Why the inertia? As court documents from Google’s ongoing antitrust lawsuit reveal, the platform prioritizes revenue over traffic quality. Invalid traffic, especially SIVT that isn’t obviously fraudulent, still generates ad spend.
What You Can Do: Awareness, Action, Advocacy
While Google may not save you, you can save yourself by following this three-step process:
1. Awareness
Start by investigating your traffic quality:
- Watch for spam form fills or sudden changes in click/conversion ratios
- Analyze by location, device, and time of day—bot traffic often leaves unusual patterns
- Look into session behavior: high bounce rates, odd user agents, or old operating systems across different IPs
Red flags? Investigate further. As Dr. Augustine Fou says: “When things are too high, too low, or too consistent—investigate.”
2. Action
Use all the tools you have:
- Segment campaigns to isolate and exclude bad traffic (e.g., split by device or region)

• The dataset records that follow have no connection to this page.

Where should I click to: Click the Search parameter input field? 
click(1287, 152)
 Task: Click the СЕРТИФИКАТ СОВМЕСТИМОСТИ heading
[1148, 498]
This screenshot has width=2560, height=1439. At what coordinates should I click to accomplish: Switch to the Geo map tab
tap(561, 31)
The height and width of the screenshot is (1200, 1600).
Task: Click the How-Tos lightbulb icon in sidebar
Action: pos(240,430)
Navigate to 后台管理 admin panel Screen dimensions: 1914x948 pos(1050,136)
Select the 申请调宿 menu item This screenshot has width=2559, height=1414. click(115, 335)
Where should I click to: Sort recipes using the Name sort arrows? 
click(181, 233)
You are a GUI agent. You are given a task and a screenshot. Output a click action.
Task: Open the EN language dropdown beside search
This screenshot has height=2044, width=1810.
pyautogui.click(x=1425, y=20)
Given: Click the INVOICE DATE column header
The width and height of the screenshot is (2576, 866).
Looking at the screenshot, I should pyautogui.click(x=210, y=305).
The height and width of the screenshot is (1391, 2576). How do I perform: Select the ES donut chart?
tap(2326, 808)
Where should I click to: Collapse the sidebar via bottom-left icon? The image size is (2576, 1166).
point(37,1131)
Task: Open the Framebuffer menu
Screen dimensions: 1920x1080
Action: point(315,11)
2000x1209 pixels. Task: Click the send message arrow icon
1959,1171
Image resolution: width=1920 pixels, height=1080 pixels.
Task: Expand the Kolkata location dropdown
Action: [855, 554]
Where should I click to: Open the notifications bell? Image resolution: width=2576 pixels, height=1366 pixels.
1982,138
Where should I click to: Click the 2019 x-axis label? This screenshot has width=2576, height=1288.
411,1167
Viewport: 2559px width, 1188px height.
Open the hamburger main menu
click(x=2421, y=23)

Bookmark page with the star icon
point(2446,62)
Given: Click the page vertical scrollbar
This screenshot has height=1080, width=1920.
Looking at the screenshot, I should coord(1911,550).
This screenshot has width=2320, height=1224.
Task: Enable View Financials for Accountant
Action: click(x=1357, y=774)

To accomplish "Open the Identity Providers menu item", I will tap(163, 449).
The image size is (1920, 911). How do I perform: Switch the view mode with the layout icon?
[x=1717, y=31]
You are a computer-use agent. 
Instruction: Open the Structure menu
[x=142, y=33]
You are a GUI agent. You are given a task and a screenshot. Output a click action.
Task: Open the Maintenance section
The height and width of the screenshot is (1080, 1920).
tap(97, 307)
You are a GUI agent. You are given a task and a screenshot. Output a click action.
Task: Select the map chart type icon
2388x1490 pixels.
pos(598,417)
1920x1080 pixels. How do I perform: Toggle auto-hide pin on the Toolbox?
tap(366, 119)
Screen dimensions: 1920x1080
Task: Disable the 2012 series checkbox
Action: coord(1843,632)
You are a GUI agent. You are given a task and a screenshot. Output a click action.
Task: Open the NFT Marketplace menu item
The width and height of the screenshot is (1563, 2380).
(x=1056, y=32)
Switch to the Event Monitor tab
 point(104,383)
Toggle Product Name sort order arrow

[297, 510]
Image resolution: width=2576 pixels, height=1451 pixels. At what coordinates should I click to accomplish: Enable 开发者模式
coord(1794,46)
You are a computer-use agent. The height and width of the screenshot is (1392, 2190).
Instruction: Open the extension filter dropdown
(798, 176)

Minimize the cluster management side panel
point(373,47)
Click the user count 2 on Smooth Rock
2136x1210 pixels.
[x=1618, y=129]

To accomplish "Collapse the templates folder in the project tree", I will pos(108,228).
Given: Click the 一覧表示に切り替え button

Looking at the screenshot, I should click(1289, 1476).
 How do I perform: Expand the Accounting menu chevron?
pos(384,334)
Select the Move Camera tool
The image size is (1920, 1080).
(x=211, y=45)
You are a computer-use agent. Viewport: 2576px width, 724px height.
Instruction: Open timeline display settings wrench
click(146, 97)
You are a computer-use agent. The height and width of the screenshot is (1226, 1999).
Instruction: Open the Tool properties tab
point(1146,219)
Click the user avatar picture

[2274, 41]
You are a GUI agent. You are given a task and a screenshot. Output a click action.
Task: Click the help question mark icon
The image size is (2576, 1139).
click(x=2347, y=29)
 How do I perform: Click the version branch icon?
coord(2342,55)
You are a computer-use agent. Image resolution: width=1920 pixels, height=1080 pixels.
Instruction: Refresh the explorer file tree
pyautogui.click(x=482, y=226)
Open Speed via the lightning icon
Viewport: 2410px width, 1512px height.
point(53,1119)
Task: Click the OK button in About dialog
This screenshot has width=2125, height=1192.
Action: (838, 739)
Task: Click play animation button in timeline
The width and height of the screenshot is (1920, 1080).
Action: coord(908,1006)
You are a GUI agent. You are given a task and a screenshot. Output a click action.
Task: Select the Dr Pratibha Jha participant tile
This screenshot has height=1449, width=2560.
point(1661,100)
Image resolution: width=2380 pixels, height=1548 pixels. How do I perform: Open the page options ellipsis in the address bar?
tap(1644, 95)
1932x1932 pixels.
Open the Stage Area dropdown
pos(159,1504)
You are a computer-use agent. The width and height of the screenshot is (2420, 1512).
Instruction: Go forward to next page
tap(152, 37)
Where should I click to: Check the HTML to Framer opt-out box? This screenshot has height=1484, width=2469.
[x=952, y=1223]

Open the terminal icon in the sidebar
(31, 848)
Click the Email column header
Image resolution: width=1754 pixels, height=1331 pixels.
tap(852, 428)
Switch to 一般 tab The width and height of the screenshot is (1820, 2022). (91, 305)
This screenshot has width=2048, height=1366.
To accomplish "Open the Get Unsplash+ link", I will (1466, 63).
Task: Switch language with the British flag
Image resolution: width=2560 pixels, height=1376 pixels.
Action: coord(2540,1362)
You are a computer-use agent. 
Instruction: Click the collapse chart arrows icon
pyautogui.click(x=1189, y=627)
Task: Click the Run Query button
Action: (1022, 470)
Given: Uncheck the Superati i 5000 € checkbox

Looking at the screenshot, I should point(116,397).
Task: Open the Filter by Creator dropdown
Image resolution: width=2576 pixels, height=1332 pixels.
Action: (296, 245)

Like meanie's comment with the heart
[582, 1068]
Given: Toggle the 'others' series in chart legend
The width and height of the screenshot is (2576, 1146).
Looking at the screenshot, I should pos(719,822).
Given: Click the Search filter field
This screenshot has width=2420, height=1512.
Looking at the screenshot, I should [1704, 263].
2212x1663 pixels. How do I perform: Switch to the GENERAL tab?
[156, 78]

- Rotate and prioritize IP exclusions to make the most of limited slots
- Adjust bids and targeting based on traffic quality signals
Even though tools are limited, these actions can significantly reduce waste if executed well.
3. Advocacy
If you’re a big spender, Google will listen—but only if you push. Use your own traffic data to demonstrate problems and demand expanded exclusion options or transparency.
Even smaller advertisers can benefit from collective pressure, as seen with recent improvements like expanded negative keyword capabilities in Performance Max campaigns.
Final Thoughts: Don’t Wait for a Savior
Sophisticated invalid traffic is rising, getting smarter, and increasingly hard to detect. Ad platforms won’t fix this for you—it’s up to marketers to take proactive control of their ad traffic.
The best weapon we have right now? Exclusions. They’re not perfect, but they work—so use them strategically, push for more flexibility, and invest in SIVT detection either in-house or via trusted third parties.
Because when it comes to ad fraud in 2025—visibility equals power, and turning a blind eye means burning your budget.
This article is based on a talk given by Dani Mansfield, Lead Product Manager at Lunio.Ai, at Hero Conf UK in April 2025. You can watch a recording of the talk below.
*Correction: In the talk, Dani reported rates around 20% based on an available sample of ad accounts. Lunio’s data science team has since rerun the numbers with a more comprehensive data sample and the average ranges between 10.5% and 17.1%, depending on platform. This doesn’t include duplicate clicks or known crawlers—types of general invalid traffic typically filtered out by the platforms.